[pypy-commit] pypy unicode-utf8: start working on more obscure codecs and completely remove hacks that go via UCS4 from unicodehelper. Now unicodehelper no longer uses runicode
fijal
pypy.commits at gmail.com
Mon Nov 20 05:14:36 EST 2017
Author: fijal
Branch: unicode-utf8
Changeset: r93087:3e5acb0a1e81
Date: 2017-11-20 11:13 +0100
http://bitbucket.org/pypy/pypy/changeset/3e5acb0a1e81/
Log: start working on more obscure codecs and completely remove hacks
that go via UCS4 from unicodehelper. Now unicodehelper no longer
uses runicode
diff --git a/pypy/interpreter/unicodehelper.py b/pypy/interpreter/unicodehelper.py
--- a/pypy/interpreter/unicodehelper.py
+++ b/pypy/interpreter/unicodehelper.py
@@ -1,7 +1,9 @@
+import sys
+
from pypy.interpreter.error import OperationError
from rpython.rlib.objectmodel import specialize
-from rpython.rlib import runicode, rutf8
-from rpython.rlib.rarithmetic import r_uint
+from rpython.rlib import rutf8
+from rpython.rlib.rarithmetic import r_uint, intmask
from rpython.rlib.rstring import StringBuilder
from pypy.module._codecs import interp_codecs
@@ -168,47 +170,6 @@
r = res.build()
return r
-class DecodeWrapper(object):
- def __init__(self, handler):
- self.orig = handler
-
- def handle(self, errors, encoding, msg, s, pos, endpos):
- return self.orig(errors, encoding, msg, s, pos, endpos)
-
-class EncodeWrapper(object):
- def __init__(self, handler):
- self.orig = handler
-
- def handle(self, errors, encoding, msg, s, pos, endpos):
- return self.orig(errors, encoding, msg, s.encode("utf8"), pos, endpos)
-
-def setup_new_encoders_legacy(encoding):
- encoder_name = 'utf8_encode_' + encoding
- encoder_call_name = 'unicode_encode_' + encoding
- decoder_name = 'str_decode_' + encoding
- def encoder(utf8, errors, errorhandler):
- u = utf8.decode("utf8")
- w = EncodeWrapper(errorhandler)
- return getattr(runicode, encoder_call_name)(u, len(u), errors,
- w.handle)
- def decoder(s, slen, errors, final, errorhandler):
- w = DecodeWrapper((errorhandler))
- u, pos = getattr(runicode, decoder_name)(s, slen, errors, final, w.handle)

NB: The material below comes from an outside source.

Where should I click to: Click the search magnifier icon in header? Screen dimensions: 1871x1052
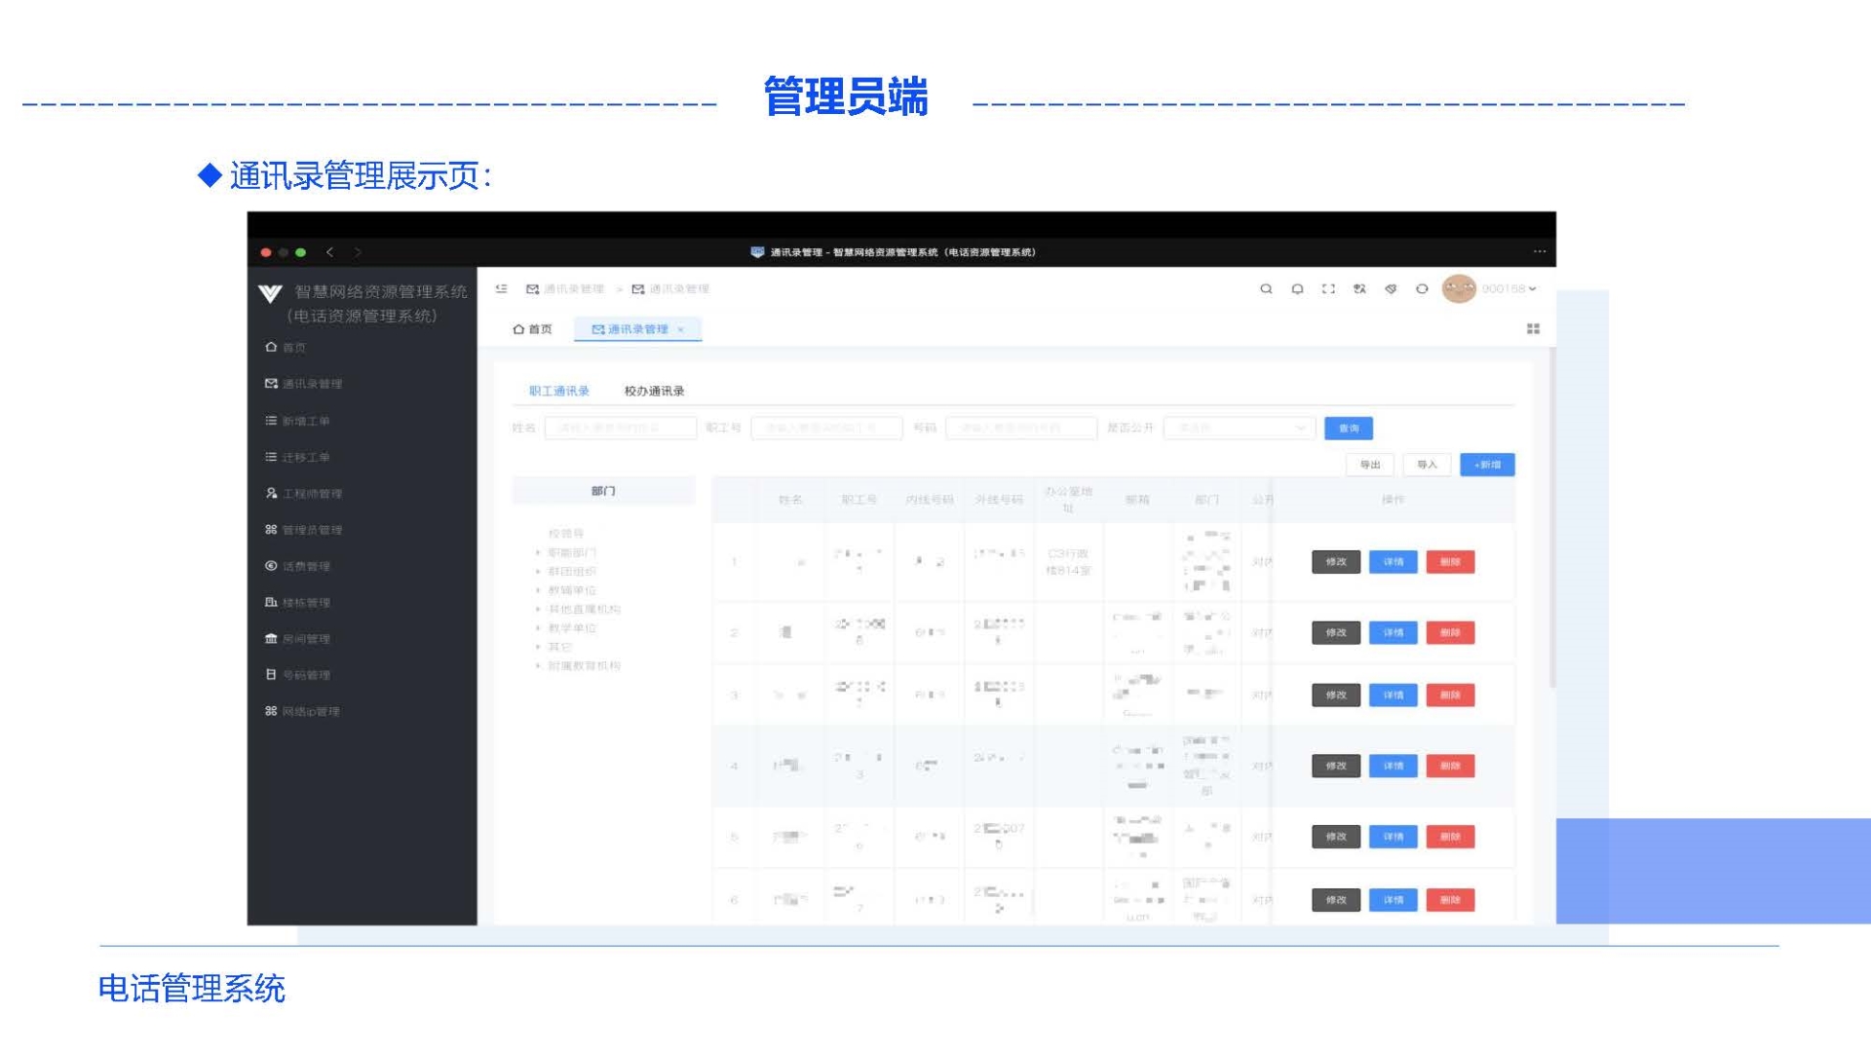[x=1266, y=289]
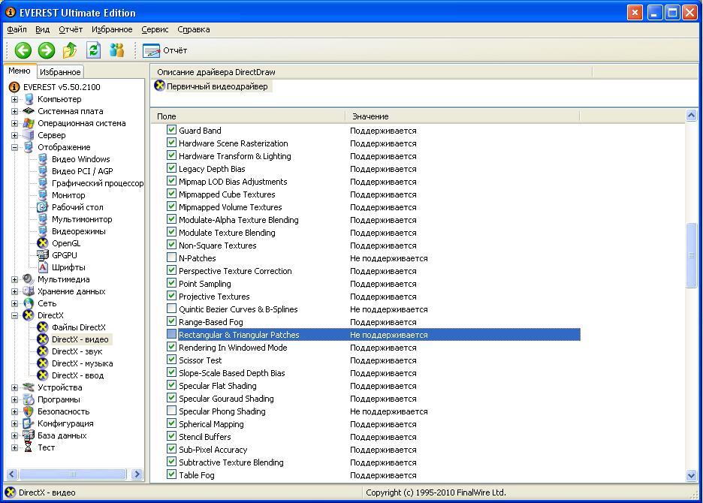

- return u.encode('utf8'), pos, len(u), _get_flag(u)
- encoder.__name__ = encoder_name
- decoder.__name__ = decoder_name
- if encoder_name not in globals():
- globals()[encoder_name] = encoder
- if decoder_name not in globals():
- globals()[decoder_name] = decoder
-
-def setup():
- for encoding in ['utf_16', 'utf_16_le', 'utf_16_be', 'utf_32_le', 'utf_32',
- 'utf_32_be', 'unicode_internal']:
- setup_new_encoders_legacy(encoding)
-
-setup()
-
def utf8_encode_ascii(utf8, errors, errorhandler):
""" Don't be confused - this is a slowpath for errors e.g. "ignore"
or an obscure errorhandler
@@ -618,6 +579,41 @@
lgt, flag = rutf8.check_utf8(r, True)
return r, pos, lgt, flag
+
+TABLE = '0123456789abcdef'
+
+def raw_unicode_escape_helper(result, char):
+ if char >= 0x10000 or char < 0:
+ result.append("\\U")
+ zeros = 8
+ elif char >= 0x100:
+ result.append("\\u")
+ zeros = 4
+ else:
+ result.append("\\x")
+ zeros = 2
+ for i in range(zeros-1, -1, -1):
+ result.append(TABLE[(char >> (4 * i)) & 0x0f])
+
+def utf8_encode_raw_unicode_escape(s, errors, errorhandler=None):
+ # errorhandler is not used: this function cannot cause Unicode errors
+ size = len(s)
+ if size == 0:
+ return ''
+ result = StringBuilder(size)
+ pos = 0
+ while pos < size:
+ oc = ord(s[pos])
+
+ if oc < 0x100:
+ result.append(chr(oc))
+ else:
+ raw_unicode_escape_helper(result, oc)
+ pos += 1
+
+ return result.build()
+
+
# ____________________________________________________________
# utf-7
@@ -896,3 +892,395 @@
result.append('-')
return result.build()
+
+# ____________________________________________________________
+# utf-16
+
+BYTEORDER = sys.byteorder
+BYTEORDER2 = BYTEORDER[0] + 'e' # either "le" or "be"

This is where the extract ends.